By Noah Poppe

Oil pipelines have been a major concern in modern times, especially when it comes to the safety of bodies of water. One that many might not be aware of is the Enbridge Line 5 oil pipeline that runs almost 1100 miles from here in Superior, Wisconsin to Sarnia, Ontario. This pipeline was installed 64 years ago, and it can transport nearly 23 million gallons of oil per day according to an Enbridge brochure about line 5. A particular point of risk in this pipeline is when it crosses the Straits of Mackinaw, the point where Lakes Michigan and Huron meet. Here at this 5-mile wide point is a disaster waiting to happen in one of the worst places possible in the great lakes.

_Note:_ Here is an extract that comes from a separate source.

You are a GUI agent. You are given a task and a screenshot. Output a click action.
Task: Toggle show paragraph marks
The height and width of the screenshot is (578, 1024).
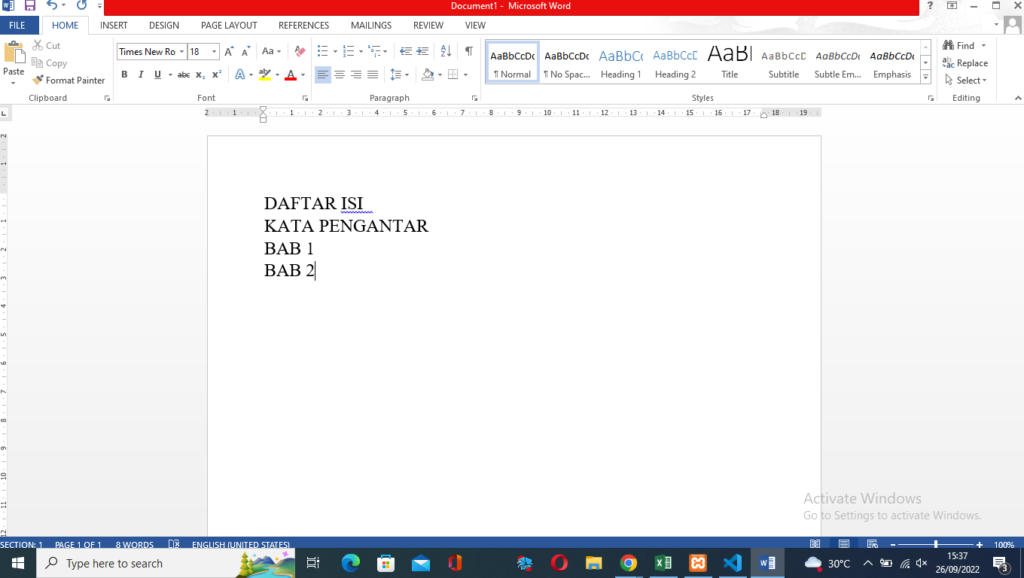(468, 51)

The age of the pipeline itself is a major cause for concern. Per the original easement in 1953 with the state of Michigan, there shall be no span of pipeline greater than 75 feet can be unsupported. The strength of the current has eroded and shifted sediment along the lakebed. This has created spans of unsupported pipeline along the lakebed. Enbridge has installed 124 steel anchor supports since 2002 according to an Enbridge brief, and it is likely they will need to install more in the future.

Another concern is the recent increase in oil flow. In 2013, Enbridge upgraded pumping stations along line 5, costing an estimated $100 million. This upgrade increased the volume of oil pushed through the pipeline by 50,000 barrels, which increases the pressure on the pipe. The fact that Enbridge did not replace or upgrade the pipes themselves in anyway, is troubling.

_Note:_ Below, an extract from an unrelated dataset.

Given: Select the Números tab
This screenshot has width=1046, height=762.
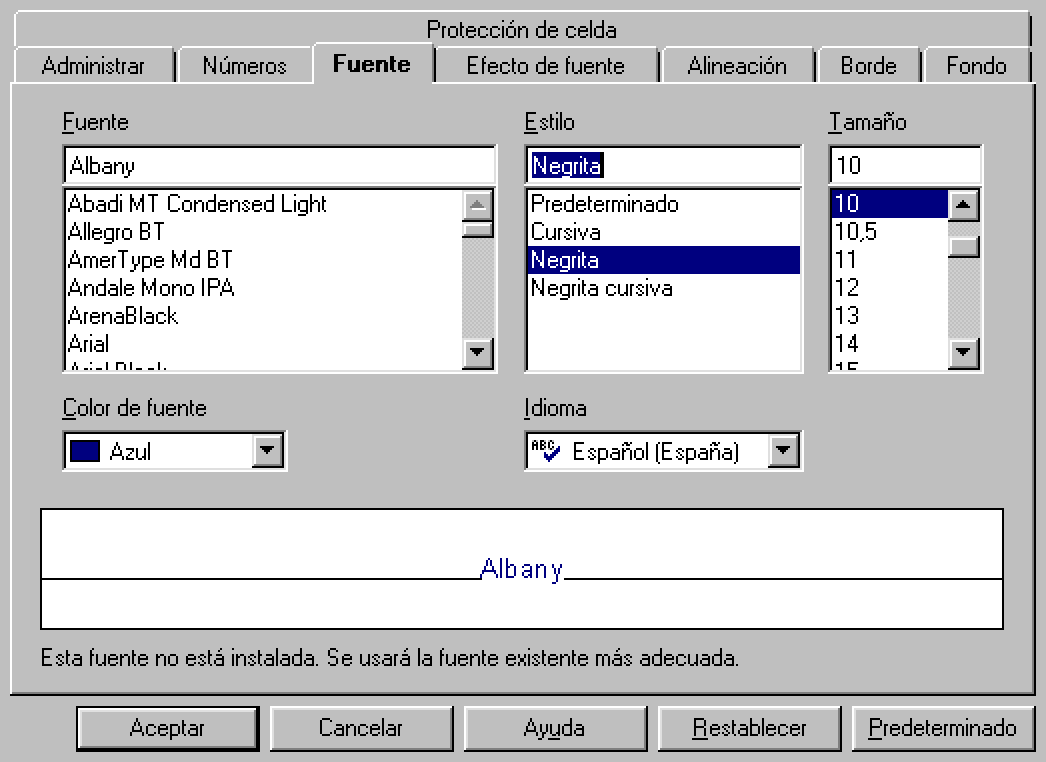Looking at the screenshot, I should [x=244, y=66].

Enbridge’s website has assurances that the pipeline was built with extraordinary standards and will continue to stand the test of time. However, Enbridge lines have spilled before. In 1999, near Crystal Falls, Michigan, a spill of over 222,000 gallons occurred. It happened again near Cohasset, Minnesota in 2002, with approximately 252,000 gallons of oil spilled. And the worst spill, in July 2010, over 800,000 gallons of oil spilled into Talmadge Creek, a tributary of the Kalamazoo River near Marshall, Michigan. The Kalamazoo spill remains one of the largest inland oil spills in U.S. history.

Additionally, the Straits of Mackinaw has powerful currents that change direction frequently. This is according to Jim Erickson, a University of Michigan researcher. Erickson also claims that because of this, the Straits of Mackinaw would be one of the worst places for an oil spill to happen.
A potential alternative to a pipeline would be shipping oil by train. The great lakes, nor any water source would be at risk. Also, railroads are an energy efficient form of transport, according to the U.S. Department of Energy. The shutdown and removal of the pipeline is a straightforward step that should be taken, unless we wish to continue putting the great lakes at risk.